** start **
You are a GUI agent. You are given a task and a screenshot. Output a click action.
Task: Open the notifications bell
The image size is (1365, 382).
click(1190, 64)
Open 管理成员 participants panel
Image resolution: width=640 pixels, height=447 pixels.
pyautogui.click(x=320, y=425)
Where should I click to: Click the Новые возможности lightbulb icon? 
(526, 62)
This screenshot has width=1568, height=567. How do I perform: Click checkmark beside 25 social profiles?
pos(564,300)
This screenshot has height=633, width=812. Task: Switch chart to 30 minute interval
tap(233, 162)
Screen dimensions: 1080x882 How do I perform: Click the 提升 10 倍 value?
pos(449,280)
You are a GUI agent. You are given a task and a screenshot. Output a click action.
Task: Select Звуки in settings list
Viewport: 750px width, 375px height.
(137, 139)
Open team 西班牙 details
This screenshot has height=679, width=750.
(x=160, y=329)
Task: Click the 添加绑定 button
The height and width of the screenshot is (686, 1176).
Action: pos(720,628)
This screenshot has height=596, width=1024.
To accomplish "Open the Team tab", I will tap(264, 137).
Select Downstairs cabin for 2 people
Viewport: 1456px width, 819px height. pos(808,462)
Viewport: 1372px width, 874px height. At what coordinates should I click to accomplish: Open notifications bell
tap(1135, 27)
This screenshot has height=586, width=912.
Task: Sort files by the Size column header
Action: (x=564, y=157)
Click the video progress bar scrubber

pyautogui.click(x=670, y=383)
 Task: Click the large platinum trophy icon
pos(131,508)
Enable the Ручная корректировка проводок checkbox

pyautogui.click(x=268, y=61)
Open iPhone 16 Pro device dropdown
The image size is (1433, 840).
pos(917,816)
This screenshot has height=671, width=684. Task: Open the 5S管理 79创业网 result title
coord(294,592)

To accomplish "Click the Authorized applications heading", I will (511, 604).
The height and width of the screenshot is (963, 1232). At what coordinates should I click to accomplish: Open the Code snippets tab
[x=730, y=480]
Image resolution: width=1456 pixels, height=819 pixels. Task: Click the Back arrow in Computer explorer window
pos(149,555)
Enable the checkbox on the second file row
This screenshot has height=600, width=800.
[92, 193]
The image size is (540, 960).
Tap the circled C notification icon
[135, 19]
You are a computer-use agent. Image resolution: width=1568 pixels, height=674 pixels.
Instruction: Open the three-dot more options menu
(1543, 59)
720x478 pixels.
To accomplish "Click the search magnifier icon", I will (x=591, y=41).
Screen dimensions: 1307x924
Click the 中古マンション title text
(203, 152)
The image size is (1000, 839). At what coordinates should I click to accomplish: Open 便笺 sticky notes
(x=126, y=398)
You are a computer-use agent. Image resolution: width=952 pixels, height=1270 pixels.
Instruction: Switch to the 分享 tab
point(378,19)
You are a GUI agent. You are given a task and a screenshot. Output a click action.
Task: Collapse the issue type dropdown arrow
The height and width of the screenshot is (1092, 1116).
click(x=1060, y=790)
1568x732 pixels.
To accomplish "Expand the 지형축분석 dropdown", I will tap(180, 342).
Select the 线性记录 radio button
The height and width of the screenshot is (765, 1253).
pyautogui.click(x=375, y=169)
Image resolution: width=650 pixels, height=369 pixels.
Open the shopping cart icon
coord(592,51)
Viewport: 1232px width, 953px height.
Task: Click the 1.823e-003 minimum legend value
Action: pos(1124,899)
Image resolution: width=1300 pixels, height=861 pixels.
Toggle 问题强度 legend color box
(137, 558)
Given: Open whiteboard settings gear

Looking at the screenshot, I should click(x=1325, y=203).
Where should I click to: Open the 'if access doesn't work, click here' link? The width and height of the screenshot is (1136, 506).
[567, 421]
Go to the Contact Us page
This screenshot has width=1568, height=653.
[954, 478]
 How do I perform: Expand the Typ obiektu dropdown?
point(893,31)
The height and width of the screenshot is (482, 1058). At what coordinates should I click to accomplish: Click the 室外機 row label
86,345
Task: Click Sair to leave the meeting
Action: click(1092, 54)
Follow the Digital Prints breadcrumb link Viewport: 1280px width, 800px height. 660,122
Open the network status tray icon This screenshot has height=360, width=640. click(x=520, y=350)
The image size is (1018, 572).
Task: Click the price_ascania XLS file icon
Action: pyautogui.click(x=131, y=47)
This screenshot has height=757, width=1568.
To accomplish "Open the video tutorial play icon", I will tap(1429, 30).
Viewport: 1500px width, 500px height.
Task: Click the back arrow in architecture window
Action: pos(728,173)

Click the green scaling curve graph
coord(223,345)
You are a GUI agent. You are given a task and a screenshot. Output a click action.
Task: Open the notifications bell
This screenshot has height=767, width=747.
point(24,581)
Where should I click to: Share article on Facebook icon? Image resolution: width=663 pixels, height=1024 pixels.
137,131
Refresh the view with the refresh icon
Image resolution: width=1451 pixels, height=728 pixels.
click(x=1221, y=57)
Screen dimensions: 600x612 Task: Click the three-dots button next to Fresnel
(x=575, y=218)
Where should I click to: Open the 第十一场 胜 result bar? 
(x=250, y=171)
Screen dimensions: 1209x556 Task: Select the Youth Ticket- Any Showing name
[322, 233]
** end **
Given task >>
Rewrite all of the rows above, changing "notifications bell" to "alerts icon" wherever it appears and leaving everything else unchanged.

Output >>
You are a GUI agent. You are given a task and a screenshot. Output a click action.
Task: Open the alerts icon
The image size is (1365, 382).
click(1190, 64)
Open 管理成员 participants panel
Image resolution: width=640 pixels, height=447 pixels.
pyautogui.click(x=320, y=425)
Where should I click to: Click the Новые возможности lightbulb icon? 
(526, 62)
This screenshot has width=1568, height=567. How do I perform: Click checkmark beside 25 social profiles?
pos(564,300)
This screenshot has height=633, width=812. Task: Switch chart to 30 minute interval
tap(233, 162)
Screen dimensions: 1080x882 How do I perform: Click the 提升 10 倍 value?
pos(449,280)
You are a GUI agent. You are given a task and a screenshot. Output a click action.
Task: Select Звуки in settings list
Viewport: 750px width, 375px height.
(137, 139)
Open team 西班牙 details
This screenshot has height=679, width=750.
(x=160, y=329)
Task: Click the 添加绑定 button
The height and width of the screenshot is (686, 1176).
Action: pos(720,628)
This screenshot has height=596, width=1024.
To accomplish "Open the Team tab", I will tap(264, 137).
Select Downstairs cabin for 2 people
Viewport: 1456px width, 819px height. pos(808,462)
Viewport: 1372px width, 874px height. At what coordinates should I click to accomplish: Open alerts icon
tap(1135, 27)
This screenshot has height=586, width=912.
Task: Sort files by the Size column header
Action: (x=564, y=157)
Click the video progress bar scrubber

pyautogui.click(x=670, y=383)
 Task: Click the large platinum trophy icon
pos(131,508)
Enable the Ручная корректировка проводок checkbox

pyautogui.click(x=268, y=61)
Open iPhone 16 Pro device dropdown
The image size is (1433, 840).
pos(917,816)
This screenshot has height=671, width=684. Task: Open the 5S管理 79创业网 result title
coord(294,592)

To accomplish "Click the Authorized applications heading", I will (511, 604).
The height and width of the screenshot is (963, 1232). At what coordinates should I click to accomplish: Open the Code snippets tab
[x=730, y=480]
Image resolution: width=1456 pixels, height=819 pixels. Task: Click the Back arrow in Computer explorer window
pos(149,555)
Enable the checkbox on the second file row
This screenshot has height=600, width=800.
[92, 193]
The image size is (540, 960).
Tap the circled C notification icon
[135, 19]
You are a computer-use agent. Image resolution: width=1568 pixels, height=674 pixels.
Instruction: Open the three-dot more options menu
(1543, 59)
720x478 pixels.
To accomplish "Click the search magnifier icon", I will (x=591, y=41).
Screen dimensions: 1307x924
Click the 中古マンション title text
(203, 152)
The image size is (1000, 839). At what coordinates should I click to accomplish: Open 便笺 sticky notes
(x=126, y=398)
You are a computer-use agent. Image resolution: width=952 pixels, height=1270 pixels.
Instruction: Switch to the 分享 tab
point(378,19)
You are a GUI agent. You are given a task and a screenshot. Output a click action.
Task: Collapse the issue type dropdown arrow
The height and width of the screenshot is (1092, 1116).
click(x=1060, y=790)
1568x732 pixels.
To accomplish "Expand the 지형축분석 dropdown", I will tap(180, 342).
Select the 线性记录 radio button
The height and width of the screenshot is (765, 1253).
pyautogui.click(x=375, y=169)
Image resolution: width=650 pixels, height=369 pixels.
Open the shopping cart icon
coord(592,51)
Viewport: 1232px width, 953px height.
Task: Click the 1.823e-003 minimum legend value
Action: pos(1124,899)
Image resolution: width=1300 pixels, height=861 pixels.
Toggle 问题强度 legend color box
(137, 558)
Given: Open whiteboard settings gear

Looking at the screenshot, I should click(x=1325, y=203).
Where should I click to: Open the 'if access doesn't work, click here' link? The width and height of the screenshot is (1136, 506).
[567, 421]
Go to the Contact Us page
This screenshot has width=1568, height=653.
[954, 478]
 How do I perform: Expand the Typ obiektu dropdown?
point(893,31)
The height and width of the screenshot is (482, 1058). At what coordinates should I click to accomplish: Click the 室外機 row label
86,345
Task: Click Sair to leave the meeting
Action: click(1092, 54)
Follow the Digital Prints breadcrumb link Viewport: 1280px width, 800px height. 660,122
Open the network status tray icon This screenshot has height=360, width=640. click(x=520, y=350)
The image size is (1018, 572).
Task: Click the price_ascania XLS file icon
Action: pyautogui.click(x=131, y=47)
This screenshot has height=757, width=1568.
To accomplish "Open the video tutorial play icon", I will tap(1429, 30).
Viewport: 1500px width, 500px height.
Task: Click the back arrow in architecture window
Action: pos(728,173)

Click the green scaling curve graph
coord(223,345)
You are a GUI agent. You are given a task and a screenshot. Output a click action.
Task: Open the alerts icon
This screenshot has height=767, width=747.
point(24,581)
Where should I click to: Share article on Facebook icon? Image resolution: width=663 pixels, height=1024 pixels.
137,131
Refresh the view with the refresh icon
Image resolution: width=1451 pixels, height=728 pixels.
click(x=1221, y=57)
Screen dimensions: 600x612 Task: Click the three-dots button next to Fresnel
(x=575, y=218)
Where should I click to: Open the 第十一场 胜 result bar? 
(x=250, y=171)
Screen dimensions: 1209x556 Task: Select the Youth Ticket- Any Showing name
[322, 233]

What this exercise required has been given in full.